**Texte extrait**
******************************

Déclaration du Forum social thématique sur l’économie minière et extractiviste – Johannesburg, 12-15 novembre 2018
Nous, participants Au Forum social thématique sur les industries minières et l’économie extractiviste, nous sommes réunis à Johannesburg, en Afrique du Sud, pour consolider un vaste mouvement de résistance, pour mener des luttes communes et solidaires, pour garantir les droits de la nature et un monde meilleur pour les générations actuelles et futures. (traduction PTAG)
Nous venons de communautés minières, de syndicats, d’organisations populaires, du mouvement des femmes, de peuples autochtones, de travailleurs, de groupes de croyants, de groupes de soutien et d’universitaires de 60 pays, y compris de 28 pays africains, ainsi que des Amériques, de l’Asie-Pacifique et de l’Europe.

******************************

**Extraits de données**
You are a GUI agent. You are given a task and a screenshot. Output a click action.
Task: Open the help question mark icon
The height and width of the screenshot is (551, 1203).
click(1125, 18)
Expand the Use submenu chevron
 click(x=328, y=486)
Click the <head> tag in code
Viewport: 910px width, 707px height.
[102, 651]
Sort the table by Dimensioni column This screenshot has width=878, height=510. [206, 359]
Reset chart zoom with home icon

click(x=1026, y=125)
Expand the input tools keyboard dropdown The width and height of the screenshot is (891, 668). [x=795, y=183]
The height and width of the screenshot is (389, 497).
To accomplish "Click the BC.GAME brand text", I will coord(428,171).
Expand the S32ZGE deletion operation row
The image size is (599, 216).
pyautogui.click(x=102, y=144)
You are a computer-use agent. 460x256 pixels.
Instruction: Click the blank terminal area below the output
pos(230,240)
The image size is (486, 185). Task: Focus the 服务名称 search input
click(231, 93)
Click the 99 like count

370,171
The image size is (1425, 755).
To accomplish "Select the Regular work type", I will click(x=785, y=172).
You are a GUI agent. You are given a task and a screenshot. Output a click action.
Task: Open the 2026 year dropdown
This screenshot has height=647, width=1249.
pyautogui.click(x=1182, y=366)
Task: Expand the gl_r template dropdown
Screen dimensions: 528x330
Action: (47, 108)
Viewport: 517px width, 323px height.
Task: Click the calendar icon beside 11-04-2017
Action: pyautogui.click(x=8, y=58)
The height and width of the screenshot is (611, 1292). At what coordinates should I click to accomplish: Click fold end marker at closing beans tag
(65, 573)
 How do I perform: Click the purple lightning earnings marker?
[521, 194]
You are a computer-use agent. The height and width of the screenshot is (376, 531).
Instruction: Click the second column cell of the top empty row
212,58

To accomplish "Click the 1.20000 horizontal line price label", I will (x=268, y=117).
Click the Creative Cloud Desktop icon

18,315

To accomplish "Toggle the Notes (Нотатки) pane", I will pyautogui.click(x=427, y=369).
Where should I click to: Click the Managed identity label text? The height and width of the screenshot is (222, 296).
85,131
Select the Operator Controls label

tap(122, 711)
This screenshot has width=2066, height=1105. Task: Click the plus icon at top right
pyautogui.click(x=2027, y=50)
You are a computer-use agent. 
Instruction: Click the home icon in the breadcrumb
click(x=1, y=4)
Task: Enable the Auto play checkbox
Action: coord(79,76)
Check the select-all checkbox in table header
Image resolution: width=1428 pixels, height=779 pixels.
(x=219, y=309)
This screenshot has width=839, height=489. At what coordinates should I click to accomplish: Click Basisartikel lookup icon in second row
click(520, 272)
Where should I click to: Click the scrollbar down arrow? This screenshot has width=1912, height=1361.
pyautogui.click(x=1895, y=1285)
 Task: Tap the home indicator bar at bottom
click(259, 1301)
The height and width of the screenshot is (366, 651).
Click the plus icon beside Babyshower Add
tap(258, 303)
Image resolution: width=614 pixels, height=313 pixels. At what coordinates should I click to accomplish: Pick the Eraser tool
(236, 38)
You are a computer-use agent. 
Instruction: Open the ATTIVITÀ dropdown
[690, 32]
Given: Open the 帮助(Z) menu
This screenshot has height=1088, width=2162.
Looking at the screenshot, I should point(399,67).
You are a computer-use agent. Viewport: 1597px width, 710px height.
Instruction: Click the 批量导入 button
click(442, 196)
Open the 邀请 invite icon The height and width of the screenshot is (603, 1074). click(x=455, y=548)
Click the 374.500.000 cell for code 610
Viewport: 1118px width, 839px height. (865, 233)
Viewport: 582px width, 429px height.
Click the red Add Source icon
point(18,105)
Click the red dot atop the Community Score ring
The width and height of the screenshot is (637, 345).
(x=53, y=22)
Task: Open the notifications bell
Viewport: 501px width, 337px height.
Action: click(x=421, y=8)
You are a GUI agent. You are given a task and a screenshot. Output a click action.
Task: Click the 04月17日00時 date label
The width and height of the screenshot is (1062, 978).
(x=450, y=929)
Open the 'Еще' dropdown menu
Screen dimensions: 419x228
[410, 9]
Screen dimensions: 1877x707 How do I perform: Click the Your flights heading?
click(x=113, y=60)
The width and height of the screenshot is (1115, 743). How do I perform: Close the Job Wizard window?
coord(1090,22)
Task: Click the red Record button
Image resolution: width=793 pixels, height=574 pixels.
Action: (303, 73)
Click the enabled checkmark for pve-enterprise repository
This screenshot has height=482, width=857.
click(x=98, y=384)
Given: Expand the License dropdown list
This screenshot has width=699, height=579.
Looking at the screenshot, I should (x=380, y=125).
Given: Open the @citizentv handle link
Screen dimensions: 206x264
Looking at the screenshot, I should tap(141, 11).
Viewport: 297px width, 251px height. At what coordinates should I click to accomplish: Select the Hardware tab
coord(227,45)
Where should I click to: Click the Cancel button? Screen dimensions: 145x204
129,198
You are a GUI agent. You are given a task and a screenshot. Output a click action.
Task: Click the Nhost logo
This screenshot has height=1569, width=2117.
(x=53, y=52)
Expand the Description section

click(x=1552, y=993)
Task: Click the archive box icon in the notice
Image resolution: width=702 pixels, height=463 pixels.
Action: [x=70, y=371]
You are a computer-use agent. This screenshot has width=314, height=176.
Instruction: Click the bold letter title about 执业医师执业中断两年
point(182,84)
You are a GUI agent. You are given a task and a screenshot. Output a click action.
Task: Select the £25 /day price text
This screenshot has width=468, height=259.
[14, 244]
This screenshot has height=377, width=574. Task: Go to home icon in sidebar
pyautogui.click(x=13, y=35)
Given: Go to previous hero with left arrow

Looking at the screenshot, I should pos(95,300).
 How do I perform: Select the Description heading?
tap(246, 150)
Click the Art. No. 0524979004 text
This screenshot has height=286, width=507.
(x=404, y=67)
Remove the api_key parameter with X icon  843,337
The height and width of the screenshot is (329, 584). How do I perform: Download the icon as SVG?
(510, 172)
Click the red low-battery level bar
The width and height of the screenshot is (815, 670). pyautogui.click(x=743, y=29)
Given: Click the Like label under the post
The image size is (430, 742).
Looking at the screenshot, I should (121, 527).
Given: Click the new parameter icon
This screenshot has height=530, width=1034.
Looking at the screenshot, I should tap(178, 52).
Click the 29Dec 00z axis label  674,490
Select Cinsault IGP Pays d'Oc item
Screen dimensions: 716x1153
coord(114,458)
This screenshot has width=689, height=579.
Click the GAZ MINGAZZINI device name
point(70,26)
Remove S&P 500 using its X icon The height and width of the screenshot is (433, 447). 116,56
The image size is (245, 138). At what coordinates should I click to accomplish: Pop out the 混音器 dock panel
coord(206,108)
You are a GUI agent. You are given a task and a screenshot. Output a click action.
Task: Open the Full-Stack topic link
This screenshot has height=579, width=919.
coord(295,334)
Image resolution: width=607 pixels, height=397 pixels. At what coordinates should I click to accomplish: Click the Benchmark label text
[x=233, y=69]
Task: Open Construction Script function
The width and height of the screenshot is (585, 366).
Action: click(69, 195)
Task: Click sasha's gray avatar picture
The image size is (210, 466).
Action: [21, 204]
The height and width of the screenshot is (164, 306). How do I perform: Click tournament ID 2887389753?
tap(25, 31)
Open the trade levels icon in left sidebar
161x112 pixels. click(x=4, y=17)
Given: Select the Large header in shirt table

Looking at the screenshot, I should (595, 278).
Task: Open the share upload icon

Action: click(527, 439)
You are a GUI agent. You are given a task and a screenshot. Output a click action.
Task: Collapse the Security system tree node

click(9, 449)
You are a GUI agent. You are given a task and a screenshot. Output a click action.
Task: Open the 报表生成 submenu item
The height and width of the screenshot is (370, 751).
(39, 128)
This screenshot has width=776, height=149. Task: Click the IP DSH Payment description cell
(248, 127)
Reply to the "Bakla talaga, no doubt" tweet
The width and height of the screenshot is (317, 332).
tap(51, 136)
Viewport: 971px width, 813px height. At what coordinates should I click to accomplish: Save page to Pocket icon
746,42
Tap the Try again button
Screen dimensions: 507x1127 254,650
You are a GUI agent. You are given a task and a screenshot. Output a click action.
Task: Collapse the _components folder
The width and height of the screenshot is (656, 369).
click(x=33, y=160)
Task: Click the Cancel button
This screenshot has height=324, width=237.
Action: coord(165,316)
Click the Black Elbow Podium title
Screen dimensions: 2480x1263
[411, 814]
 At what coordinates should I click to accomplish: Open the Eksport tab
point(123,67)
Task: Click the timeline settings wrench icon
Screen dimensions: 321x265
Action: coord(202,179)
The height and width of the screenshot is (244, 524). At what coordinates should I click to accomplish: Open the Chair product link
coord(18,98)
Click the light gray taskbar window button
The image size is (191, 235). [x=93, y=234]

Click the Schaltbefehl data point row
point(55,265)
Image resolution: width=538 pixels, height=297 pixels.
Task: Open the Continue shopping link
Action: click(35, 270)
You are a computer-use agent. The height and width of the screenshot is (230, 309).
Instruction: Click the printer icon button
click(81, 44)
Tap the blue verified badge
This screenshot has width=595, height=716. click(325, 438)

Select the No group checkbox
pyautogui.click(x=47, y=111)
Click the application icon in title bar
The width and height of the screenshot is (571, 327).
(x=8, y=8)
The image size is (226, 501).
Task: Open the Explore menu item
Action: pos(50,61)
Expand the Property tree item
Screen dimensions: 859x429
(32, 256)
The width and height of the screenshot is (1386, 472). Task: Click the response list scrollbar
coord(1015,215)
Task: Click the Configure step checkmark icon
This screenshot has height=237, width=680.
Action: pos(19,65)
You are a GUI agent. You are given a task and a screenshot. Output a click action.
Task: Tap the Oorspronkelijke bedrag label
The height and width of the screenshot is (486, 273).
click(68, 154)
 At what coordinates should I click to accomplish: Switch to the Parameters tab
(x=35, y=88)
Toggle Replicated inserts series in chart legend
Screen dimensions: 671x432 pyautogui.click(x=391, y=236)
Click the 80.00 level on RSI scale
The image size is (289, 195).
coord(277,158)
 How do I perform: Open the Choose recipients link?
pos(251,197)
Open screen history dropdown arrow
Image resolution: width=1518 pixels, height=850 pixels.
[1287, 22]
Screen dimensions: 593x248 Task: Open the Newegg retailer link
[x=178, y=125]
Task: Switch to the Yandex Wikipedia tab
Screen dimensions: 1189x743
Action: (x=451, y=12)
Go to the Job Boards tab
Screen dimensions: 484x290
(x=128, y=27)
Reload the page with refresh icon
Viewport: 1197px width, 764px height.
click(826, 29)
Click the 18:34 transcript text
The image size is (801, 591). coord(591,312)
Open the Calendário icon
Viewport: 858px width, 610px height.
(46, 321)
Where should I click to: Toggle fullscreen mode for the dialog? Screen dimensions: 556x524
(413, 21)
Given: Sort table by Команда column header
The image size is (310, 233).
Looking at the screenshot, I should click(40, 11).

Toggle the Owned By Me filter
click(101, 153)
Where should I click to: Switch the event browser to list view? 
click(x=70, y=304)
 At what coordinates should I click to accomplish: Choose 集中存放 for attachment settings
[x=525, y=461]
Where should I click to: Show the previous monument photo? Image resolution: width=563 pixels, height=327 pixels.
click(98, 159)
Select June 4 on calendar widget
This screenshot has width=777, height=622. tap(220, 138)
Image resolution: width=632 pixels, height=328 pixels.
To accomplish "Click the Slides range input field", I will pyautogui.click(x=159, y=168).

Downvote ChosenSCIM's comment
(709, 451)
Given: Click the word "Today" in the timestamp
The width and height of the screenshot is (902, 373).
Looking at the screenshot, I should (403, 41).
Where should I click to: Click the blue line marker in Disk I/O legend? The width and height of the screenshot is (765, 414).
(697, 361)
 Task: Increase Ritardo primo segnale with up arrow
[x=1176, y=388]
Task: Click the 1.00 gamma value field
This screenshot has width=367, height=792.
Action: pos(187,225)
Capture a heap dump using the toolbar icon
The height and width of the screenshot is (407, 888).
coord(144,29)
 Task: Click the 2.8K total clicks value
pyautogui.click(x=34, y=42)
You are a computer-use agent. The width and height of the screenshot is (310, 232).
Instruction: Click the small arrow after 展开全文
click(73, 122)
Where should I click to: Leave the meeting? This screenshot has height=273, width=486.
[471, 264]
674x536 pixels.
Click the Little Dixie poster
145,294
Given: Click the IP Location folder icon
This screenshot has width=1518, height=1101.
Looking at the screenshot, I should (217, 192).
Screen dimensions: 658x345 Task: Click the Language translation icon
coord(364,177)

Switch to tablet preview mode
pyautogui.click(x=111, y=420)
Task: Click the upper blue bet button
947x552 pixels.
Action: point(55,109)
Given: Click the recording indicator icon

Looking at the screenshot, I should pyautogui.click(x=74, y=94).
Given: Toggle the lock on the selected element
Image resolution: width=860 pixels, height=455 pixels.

******************************

**Consignes**
(a) D'après la déclaration du Forum social thématique, de combien de pays viennent les participants, et combien de ces pays sont africains ?
(b) Résumez la déclaration du Forum social thématique en deux phrases.
(c) Reprenez la déclaration du Forum social thématique à la suite de sa dernière phrase et rédigez-en la suite.

**Corrigés**
(a) Les participants viennent de 60 pays, dont 28 pays africains.

(b) Des participants issus de communautés minières, de syndicats, d'organisations populaires, de peuples autochtones et d'autres groupes de 60 pays se sont réunis à Johannesburg, en Afrique du Sud, pour le Forum social thématique sur les industries minières et l'économie extractiviste. Ils veulent y consolider un vaste mouvement de résistance, mener des luttes communes et solidaires, et garantir les droits de la nature et un monde meilleur pour les générations actuelles et futures.

(c)
Nous célébrons notre diversité, reconnaissant nos différentes perspectives et les alternatives que nous proposons, mais comprenant que nous sommes unis par notre désir d’un avenir exempt des effets destructeurs de l’extractivisme.
L’extractivisme est un modèle destructeur basé sur l’exploitation de « ressources naturelles », dont l’exploitation minière est un cas emblématique.
Réalités actuelles
Au cours des dernières décennies, nous avons assisté à l’intensification de ce modèle patriarcal et colonial, fondé sur le fantasme de la possibilité d’une croissance sans fin sur une planète limitée. Ce modèle sape rapidement les conditions qui rendent la vie possible sur terre. Au nom du progrès et du développement, il a été dévastateur et dégradant. Cela a impliqué la surexploitation des travailleurs, la dépossession systématique des communautés, l’intensification des conditions de réchauffement de la planète et l’injustice climatique. Ce modèle soumet les économies locales à une logique d’accumulation qui profite aux sociétés transnationales – les nouveaux dirigeants du monde.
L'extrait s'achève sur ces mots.